# What you need to do
1) Answer these questions from the speech on the Transport for London Bill below:
(a) On what date was the Bill read for the first time?
(b) Which group deposited a petition against the Bill?
(c) Which clause removes the need for the Secretary of State's consent to the disposal of surplus land?
2) Pick up the speech on the Transport for London Bill below at the point where it stops, and carry it on.

# Text excerpt
My Lords, I have an interest to declare in that I am a paid board member of Transport for London, or TfL, which is a public body constituted under the Greater London Authority Act 1999.
This is a Private Bill that was promoted by Transport for London, deposited on 26 November 2010 and ordered to commence in the House of Lords. The Bill was read for the first time on 24 January 2011. Its purpose is to provide Transport for London with a broader set of financial and disposal powers to meet its business needs more flexibly and to allow it to deliver better value for money for the farepaying and taxpaying public.
Specifically, Clause 4 will remove the requirement for the Secretary of State’s consent to the disposal of surplus land from Section 163 of the GLA Act, as that consent imposes an unnecessary restriction on TfL, given that the Mayor of London is required to provide an opinion in advance of sale that the land to be sold is surplus to the requirements of TfL in conducting its functions. Clause 4 will reduce uncertainty for TfL when selling land, while maintaining the Mayor's opinion’s statutory safeguard that the land to be sold is surplus to requirements.
One petition was deposited against the Bill by the West London Line Group. The petition primarily concerns Clause 4. TfL has entered a dialogue, having met the petitioners' representative, and is hopeful of reaching an agreed position with the petitioner, rather than an opposed Bill Committee being required.
At present, TfL and TfL subsidiaries are not permitted by law to grant security, such as a mortgage, over their assets and revenue streams. That reduces TfL's capacity to finance projects and functions at the best available interest rate or at the lowest risk. That extra cost or risk is ultimately borne by farepayers and taxpayers through higher costs or greater risks on TfL.

# Supplied records
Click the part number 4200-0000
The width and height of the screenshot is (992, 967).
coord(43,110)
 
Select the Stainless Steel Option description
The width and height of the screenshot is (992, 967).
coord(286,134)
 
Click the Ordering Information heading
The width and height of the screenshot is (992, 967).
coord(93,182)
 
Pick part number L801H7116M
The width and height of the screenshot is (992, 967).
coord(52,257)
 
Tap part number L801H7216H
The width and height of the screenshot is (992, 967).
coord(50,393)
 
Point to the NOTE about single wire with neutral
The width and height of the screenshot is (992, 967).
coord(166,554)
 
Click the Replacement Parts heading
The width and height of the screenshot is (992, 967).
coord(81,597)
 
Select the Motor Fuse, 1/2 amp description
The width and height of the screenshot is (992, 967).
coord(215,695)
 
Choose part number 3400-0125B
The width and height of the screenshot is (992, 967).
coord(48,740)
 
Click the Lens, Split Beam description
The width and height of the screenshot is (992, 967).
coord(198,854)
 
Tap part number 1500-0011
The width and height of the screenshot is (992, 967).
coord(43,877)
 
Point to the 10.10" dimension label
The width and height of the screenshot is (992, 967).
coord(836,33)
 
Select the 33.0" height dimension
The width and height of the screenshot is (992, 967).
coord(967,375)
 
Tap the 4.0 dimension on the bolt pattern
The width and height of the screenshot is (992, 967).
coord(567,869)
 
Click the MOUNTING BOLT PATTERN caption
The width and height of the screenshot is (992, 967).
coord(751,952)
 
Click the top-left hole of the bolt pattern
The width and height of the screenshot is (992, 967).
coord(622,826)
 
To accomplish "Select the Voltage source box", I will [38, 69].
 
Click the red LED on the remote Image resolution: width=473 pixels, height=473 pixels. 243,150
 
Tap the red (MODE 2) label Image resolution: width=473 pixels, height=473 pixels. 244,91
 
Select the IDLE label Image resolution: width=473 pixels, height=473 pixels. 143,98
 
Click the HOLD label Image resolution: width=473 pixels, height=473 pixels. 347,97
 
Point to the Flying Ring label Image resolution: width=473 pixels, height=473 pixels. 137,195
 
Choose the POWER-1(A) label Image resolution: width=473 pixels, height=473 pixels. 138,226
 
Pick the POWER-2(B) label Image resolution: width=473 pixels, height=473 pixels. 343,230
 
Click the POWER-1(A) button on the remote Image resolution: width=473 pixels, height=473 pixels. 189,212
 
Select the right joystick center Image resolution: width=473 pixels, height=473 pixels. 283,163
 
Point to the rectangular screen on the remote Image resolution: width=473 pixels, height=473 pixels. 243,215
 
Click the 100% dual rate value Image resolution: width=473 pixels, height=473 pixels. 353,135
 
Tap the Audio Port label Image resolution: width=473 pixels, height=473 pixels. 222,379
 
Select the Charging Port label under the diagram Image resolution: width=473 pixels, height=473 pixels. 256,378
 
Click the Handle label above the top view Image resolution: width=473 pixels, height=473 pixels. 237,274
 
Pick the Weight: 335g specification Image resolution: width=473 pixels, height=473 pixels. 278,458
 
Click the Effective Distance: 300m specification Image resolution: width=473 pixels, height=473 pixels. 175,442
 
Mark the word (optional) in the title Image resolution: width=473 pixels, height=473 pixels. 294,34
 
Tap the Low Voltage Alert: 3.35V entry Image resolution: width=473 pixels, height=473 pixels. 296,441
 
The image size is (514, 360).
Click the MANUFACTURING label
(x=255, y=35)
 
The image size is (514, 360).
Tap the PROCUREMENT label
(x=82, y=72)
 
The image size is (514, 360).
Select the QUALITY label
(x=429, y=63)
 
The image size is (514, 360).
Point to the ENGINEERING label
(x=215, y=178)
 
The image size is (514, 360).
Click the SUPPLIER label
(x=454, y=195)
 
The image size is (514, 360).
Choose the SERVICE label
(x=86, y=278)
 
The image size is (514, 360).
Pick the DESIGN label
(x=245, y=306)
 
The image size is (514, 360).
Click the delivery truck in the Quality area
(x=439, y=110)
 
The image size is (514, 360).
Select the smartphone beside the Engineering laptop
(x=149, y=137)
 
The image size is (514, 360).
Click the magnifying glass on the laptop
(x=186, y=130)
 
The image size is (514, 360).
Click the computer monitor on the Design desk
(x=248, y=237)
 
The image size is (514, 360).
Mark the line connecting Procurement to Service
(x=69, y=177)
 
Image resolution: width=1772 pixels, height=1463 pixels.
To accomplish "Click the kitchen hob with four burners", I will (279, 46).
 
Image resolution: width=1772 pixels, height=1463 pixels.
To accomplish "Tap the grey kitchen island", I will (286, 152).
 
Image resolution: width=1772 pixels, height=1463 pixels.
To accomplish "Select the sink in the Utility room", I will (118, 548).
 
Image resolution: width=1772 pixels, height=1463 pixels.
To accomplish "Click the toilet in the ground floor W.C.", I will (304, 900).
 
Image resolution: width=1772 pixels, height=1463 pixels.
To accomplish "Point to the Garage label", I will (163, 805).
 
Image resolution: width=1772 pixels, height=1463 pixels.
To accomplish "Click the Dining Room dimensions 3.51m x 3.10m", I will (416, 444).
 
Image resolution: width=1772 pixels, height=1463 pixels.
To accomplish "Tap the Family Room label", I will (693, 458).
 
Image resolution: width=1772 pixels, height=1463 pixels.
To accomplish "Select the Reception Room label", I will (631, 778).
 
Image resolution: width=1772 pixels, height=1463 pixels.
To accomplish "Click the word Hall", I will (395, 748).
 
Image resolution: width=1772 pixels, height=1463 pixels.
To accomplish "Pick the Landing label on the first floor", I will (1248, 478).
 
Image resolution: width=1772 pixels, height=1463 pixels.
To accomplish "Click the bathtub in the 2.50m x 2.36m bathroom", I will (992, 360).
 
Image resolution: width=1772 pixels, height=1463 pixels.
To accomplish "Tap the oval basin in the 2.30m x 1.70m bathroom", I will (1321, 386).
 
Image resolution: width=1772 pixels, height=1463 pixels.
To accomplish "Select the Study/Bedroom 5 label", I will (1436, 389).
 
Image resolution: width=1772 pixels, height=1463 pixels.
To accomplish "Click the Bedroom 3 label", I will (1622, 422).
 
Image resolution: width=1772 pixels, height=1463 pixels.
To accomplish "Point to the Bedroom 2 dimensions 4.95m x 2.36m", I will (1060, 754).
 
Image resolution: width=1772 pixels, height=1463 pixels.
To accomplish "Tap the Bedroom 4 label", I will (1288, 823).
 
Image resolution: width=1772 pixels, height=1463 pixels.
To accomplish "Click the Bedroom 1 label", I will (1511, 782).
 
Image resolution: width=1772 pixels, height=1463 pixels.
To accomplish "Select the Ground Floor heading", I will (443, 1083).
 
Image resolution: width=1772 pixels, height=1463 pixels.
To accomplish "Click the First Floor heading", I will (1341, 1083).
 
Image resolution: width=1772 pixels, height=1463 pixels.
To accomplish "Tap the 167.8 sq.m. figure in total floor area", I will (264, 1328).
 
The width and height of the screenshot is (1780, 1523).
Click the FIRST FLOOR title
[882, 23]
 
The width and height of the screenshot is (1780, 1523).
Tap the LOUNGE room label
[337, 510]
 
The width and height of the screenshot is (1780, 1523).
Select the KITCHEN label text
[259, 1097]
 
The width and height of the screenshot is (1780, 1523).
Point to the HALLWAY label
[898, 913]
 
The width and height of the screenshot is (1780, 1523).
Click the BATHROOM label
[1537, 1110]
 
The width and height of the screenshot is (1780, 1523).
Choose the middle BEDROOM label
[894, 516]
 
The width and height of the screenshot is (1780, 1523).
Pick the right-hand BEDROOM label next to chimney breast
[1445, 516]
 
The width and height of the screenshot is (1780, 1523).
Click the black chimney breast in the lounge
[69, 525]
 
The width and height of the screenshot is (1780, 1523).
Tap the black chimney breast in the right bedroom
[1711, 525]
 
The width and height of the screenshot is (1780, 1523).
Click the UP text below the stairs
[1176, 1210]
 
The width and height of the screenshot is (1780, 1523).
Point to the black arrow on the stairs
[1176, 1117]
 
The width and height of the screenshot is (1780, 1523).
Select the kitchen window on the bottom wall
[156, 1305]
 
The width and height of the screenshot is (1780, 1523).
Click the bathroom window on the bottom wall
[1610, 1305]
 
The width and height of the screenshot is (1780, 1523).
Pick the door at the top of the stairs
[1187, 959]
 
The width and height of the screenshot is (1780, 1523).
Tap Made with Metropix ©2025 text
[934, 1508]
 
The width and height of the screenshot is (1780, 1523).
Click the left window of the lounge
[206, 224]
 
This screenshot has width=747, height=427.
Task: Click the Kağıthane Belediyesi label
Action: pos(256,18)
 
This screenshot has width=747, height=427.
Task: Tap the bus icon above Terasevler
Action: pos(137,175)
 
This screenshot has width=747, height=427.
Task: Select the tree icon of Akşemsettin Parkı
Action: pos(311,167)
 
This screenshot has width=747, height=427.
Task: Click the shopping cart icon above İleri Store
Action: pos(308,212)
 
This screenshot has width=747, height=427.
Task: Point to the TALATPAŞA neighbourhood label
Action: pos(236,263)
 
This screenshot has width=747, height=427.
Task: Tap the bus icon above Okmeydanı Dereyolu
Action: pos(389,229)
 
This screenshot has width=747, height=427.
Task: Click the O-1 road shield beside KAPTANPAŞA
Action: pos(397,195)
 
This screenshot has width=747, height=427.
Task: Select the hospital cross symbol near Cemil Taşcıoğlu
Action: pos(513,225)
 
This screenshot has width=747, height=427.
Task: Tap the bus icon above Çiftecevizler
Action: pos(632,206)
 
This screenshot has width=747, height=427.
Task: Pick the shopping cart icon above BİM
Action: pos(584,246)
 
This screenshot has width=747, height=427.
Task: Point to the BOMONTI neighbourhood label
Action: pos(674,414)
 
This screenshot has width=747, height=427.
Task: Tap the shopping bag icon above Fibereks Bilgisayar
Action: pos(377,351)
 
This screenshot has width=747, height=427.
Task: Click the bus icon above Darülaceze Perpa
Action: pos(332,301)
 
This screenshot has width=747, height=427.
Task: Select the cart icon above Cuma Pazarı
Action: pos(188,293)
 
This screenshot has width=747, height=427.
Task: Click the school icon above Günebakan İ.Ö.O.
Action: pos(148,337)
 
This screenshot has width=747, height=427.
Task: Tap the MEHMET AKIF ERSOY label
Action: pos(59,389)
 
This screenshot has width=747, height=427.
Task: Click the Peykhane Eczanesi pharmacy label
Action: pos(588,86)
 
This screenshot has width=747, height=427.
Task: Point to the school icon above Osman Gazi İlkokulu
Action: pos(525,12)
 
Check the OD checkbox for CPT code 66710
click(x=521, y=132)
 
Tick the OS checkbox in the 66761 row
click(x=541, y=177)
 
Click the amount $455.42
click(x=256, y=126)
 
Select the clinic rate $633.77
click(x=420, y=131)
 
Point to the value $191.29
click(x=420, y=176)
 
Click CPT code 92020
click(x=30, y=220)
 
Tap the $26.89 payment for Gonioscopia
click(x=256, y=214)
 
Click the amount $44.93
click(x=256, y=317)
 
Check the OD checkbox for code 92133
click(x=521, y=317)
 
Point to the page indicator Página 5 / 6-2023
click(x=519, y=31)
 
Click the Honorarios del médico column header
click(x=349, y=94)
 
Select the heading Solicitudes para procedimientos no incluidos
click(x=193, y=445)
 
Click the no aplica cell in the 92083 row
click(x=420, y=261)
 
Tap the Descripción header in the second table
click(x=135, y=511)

# Solved problems
1)
(a) 24 January 2011
(b) The West London Line Group
(c) Clause 4

2)
Clause 5 will allow TfL subsidiaries to borrow and charge against assets and revenue streams. This will provide TfL with cheaper finance for its projects and more flexibility in how it borrows. Under secured borrowing, TfL subsidiaries can achieve lower interest rates than can be attained through the Public Works Loan Board or issuing bonds—two of the significant debt financing options for TfL now. TfL subsidiaries can also borrow for a discrete purpose, and the security can be structured so that a creditor has recourse only against the subsidiary borrowing, but no recourse against TfL and other TfL subsidiaries. That can better protect the farepaying and taxpaying public from liability for TfL debts.
Clause 5 also allows TfL to purchase subsidiary companies with secured debt. TfL would not be required to restructure secured debt once Clause 5 is operating, as was the case with the purchase of Tube Lines Ltd and Tube Lines (Finance) plc. Had this been operating at the time of those acquisitions, it would have spared TfL significant costs at the time of purchase—ultimately borne by farepayers and taxpayers. Importantly, existing TfL creditor rights are reserved in full by the Bill. Also, TfL subsidiary borrowing under Clause 5 will be subject to existing borrowing limits set by the Secretary of State as applied to TfL, operating as an effective limit on the new power.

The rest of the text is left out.